Dollar and Other Currency Rates in Pakistan Today, 07 Jan. 2026
- By Web Desk -
- Jan 07, 2026

Karachi, 07 January 2026 – The Pakistani rupee held its ground in the second trading session of the new year, with the State Bank of Pakistan (SBP) fixing the USD/PKR mark-to-market currency rate at Rs 280.0621, a hair-thin 1 paisa below last close** and the leanest print since the holiday lull.
Priority Currencies – Quick Take
1.US Dollar (USD) – 280.06 (spot)
The single-paisa slip keeps the greenboard glued to the 280 handle, well inside the 279–282 band that has framed trade since October. One-week forwards sit at 280.38, implying a wafer-thin 0.11 % carry. Exporters continue to sell above 280.50, while oil importers nibble below 280.00.
“Liquidity is ample; the currency rate is drifting on positional tidy-ups rather than fresh macro cues,” said a senior treasury dealer.
2. British Pound (GBP) – 379.86 (spot)
Sterling grabs headline space at 379.86 after UK wage data cooled BoE rate-cut bets; one-year forward is 393.76, implying 3.7 % annualised rupee softness. Textile exporters to Manchester are locking in six-month receivables above 382, keeping forward points well bid.
3. Saudi Riyal (SAR) – 74.68
SAR edges 1 paisa lower to 74.68; 12-month forward is 77.26, an annualised 3.4 %—still the tightest curve among major remittance corridors. Exchange booths see steady demand from Umrah travellers locking in ahead of the January rush.
4. UAE Dirham (AED) – 76.25
AED softens 1 paisa to 76.25; six-month forward is 77.48, implying 3.2 % annualised rupee softness. UAE salary inflows remain anchored to formal banking, keeping the pair quietly stable.
5. Qatari Riyal (QAR) – 76.83
QAR slips 1 paisa to 76.83; 12-month forward is 80.13, a 4.3 % annualised gap—virtually identical to SAR and AED, underscoring uniform Gulf-peg calm.
6. Kuwaiti Dinar (KWD) – 916.73
KWD adds Rs 5.1 to 916.73 on the firmer USD cross. Twelve-month forwards at 963.09 equate to 5.1 % annualised PKR weakness—marginally wider than GCC peers owing to thinner dinar liquidity.
7. Australian Dollar (AUD) – 188.72
The “Aussie” rebounds to 188.72 as iron-ore steadies above $103/t. One-year forward is 195.96, implying 3.9 % annualised rupee deprecation—almost flat against the SAR curve, confirming commodity-driven moves.
8. Canadian Dollar (CAD) – 202.58
The “Loonie” slips to 202.58 as WTI crude eases to $76/bbl.
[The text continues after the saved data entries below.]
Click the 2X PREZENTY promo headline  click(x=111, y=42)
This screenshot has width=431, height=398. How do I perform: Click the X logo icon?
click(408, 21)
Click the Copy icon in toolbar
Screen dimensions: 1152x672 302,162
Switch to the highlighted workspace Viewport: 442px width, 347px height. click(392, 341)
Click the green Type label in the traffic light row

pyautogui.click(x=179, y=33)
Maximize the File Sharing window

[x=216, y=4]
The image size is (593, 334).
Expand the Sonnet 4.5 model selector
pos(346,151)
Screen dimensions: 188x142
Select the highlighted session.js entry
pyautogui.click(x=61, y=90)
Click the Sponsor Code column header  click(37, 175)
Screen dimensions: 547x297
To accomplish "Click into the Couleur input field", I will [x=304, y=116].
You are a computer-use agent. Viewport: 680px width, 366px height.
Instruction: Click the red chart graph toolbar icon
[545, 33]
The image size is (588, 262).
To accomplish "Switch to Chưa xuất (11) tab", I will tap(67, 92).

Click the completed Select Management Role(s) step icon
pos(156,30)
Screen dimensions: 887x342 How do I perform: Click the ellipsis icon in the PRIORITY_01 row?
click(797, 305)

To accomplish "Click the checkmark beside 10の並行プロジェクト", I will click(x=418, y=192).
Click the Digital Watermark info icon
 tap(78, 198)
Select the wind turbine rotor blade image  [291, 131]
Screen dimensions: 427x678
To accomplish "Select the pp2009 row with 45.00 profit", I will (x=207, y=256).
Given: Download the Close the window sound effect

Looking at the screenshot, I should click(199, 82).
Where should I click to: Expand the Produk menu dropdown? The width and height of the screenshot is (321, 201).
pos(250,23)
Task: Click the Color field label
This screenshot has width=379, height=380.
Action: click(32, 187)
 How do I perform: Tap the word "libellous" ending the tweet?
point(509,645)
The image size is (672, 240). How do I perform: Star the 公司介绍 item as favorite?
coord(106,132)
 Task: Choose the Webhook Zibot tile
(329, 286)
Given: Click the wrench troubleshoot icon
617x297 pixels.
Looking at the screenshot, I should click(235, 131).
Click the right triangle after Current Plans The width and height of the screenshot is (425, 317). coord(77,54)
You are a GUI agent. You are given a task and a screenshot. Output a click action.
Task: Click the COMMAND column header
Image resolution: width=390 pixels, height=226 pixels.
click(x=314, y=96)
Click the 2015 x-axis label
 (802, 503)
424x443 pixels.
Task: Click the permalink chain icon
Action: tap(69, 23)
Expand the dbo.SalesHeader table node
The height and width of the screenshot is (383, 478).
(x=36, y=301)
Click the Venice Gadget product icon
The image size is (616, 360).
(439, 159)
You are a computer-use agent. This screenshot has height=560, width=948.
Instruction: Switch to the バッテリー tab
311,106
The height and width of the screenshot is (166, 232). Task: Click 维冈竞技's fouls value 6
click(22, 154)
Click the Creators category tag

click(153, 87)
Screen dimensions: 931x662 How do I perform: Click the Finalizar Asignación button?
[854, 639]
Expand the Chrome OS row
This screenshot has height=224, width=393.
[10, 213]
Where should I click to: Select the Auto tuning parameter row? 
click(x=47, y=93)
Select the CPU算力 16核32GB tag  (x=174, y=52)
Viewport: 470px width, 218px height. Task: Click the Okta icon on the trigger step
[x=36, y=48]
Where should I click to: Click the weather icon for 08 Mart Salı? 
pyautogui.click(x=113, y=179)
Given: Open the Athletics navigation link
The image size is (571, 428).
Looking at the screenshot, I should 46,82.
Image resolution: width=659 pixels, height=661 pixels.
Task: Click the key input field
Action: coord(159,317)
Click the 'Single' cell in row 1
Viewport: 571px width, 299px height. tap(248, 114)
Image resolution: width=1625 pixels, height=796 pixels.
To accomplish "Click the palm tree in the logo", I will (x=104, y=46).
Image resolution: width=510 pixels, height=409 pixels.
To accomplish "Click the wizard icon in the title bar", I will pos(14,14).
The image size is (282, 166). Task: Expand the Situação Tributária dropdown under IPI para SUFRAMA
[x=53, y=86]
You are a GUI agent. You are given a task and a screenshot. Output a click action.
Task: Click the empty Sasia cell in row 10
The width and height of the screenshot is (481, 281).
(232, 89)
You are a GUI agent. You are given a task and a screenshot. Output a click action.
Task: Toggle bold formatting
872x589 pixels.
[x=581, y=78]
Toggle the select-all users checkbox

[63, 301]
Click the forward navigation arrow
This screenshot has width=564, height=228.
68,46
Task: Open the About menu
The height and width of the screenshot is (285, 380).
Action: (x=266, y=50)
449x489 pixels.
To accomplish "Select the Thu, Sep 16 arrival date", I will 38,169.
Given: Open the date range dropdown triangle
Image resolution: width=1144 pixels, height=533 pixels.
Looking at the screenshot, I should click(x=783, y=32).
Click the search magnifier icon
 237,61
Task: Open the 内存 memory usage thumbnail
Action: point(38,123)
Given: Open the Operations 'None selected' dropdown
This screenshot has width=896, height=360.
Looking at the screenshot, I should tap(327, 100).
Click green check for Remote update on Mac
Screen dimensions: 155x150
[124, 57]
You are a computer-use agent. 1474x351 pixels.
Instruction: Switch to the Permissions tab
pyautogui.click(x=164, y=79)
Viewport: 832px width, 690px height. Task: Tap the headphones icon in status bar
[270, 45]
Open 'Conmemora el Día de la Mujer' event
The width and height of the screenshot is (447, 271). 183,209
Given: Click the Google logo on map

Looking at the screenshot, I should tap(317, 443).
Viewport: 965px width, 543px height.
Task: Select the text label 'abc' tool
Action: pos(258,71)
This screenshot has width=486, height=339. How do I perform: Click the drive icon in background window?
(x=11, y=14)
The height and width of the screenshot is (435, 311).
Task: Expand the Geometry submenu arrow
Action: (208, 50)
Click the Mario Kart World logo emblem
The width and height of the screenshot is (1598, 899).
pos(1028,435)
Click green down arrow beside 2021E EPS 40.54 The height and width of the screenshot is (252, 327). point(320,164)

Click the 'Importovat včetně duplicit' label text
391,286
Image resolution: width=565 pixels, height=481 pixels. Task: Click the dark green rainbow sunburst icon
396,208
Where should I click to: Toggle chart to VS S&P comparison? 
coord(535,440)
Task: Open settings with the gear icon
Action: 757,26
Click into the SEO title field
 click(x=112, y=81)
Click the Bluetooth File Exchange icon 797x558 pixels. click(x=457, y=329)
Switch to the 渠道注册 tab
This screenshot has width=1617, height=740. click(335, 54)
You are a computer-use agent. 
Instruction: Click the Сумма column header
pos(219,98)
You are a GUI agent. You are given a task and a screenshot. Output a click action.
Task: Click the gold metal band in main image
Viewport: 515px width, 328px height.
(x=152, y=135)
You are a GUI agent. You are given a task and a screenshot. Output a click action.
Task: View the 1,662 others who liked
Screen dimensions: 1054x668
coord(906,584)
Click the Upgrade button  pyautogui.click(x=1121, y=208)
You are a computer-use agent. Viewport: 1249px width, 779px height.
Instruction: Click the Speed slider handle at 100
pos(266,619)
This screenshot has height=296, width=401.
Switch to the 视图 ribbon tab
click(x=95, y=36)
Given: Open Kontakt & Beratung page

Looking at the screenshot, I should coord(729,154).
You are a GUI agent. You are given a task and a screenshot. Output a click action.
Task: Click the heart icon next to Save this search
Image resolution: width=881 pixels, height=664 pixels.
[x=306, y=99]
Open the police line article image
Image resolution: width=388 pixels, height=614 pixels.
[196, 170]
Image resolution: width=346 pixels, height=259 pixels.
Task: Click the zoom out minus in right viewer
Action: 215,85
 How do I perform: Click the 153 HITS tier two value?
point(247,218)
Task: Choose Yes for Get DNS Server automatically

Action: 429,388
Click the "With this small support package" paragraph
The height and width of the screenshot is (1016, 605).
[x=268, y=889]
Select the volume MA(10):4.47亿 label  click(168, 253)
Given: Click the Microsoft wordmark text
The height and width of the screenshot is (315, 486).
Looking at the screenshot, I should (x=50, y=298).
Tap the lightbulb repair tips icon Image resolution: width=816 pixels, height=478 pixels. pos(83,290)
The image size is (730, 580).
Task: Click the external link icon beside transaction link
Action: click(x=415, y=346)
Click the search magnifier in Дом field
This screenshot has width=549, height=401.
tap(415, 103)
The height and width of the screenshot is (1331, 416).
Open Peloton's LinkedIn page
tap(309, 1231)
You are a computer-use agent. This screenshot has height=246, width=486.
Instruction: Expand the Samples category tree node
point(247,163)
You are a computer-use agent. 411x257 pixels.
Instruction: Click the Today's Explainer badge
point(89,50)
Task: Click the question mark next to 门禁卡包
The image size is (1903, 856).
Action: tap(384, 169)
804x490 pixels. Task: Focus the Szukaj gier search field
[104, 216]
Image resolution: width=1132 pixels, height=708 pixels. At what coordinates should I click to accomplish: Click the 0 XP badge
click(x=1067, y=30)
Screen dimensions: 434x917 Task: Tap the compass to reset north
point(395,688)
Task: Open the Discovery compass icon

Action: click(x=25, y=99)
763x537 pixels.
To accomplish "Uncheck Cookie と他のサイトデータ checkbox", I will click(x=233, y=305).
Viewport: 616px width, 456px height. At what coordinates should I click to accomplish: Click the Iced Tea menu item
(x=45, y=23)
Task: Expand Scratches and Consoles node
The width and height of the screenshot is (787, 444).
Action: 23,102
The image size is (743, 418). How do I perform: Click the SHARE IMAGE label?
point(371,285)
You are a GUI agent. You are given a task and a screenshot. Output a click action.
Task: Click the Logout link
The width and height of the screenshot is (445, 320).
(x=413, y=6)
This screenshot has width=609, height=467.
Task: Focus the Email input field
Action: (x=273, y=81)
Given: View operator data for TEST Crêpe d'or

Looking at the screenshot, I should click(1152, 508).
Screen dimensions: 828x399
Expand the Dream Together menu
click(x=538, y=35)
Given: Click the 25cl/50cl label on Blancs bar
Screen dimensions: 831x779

Twelve-month forwards at 214.00 still pencil out to 5.6 % annualised rupee softness, but importers of prairie pulses are said to have covered February shipments early, capping further CAD losses.
Other Major Currencies
Euro opens at 327.17, down 0.3 % on the week after softer German CPI data; one-year forward is 346.57, translating into 5.9 % annualised rupee weakness. Japanese yen remains the cheapest major at 1.79 per unit, but forwards price 7.1 % annualised PKR decline—the steepest among G-10 pairs. Swiss franc is 351.68; Singapore dollar 218.52; Swedish krona 30.38; Norwegian krone 27.79; Danish krone 43.78; New Zealand dollar 162.68; Chinese yuan 40.07; Turkish lira 6.50; Russian ruble 3.48; Indian rupee 3.11; Bangladeshi taka 2.29—all inside well-worn ranges and implying no event-risk premium ahead of the IMF’s first-quarter 2026 review.
Market Context & Outlook
The uniformly slender forward premiums—barely 5–6 % annualised even for the least-liquid pairs—tell currency desks that both importers and exporters believe the State Bank has enough cover to defend the rupee through the winter remittance season. Reserves have risen $1.5 billion in six weeks to $20.9 billion, while the real effective exchange rate (REER) slipped to 98.2 in November, a level the IMF considers “competitive but not undervalued.” Unless oil spikes above $90 or political noise disrupts the Fund programme, traders expect the USD currency rate to remain hand-cuffed to the 278–282 corridor for the opening quarter of 2026, dragging the rest of the currency mosaic along in its slipstream.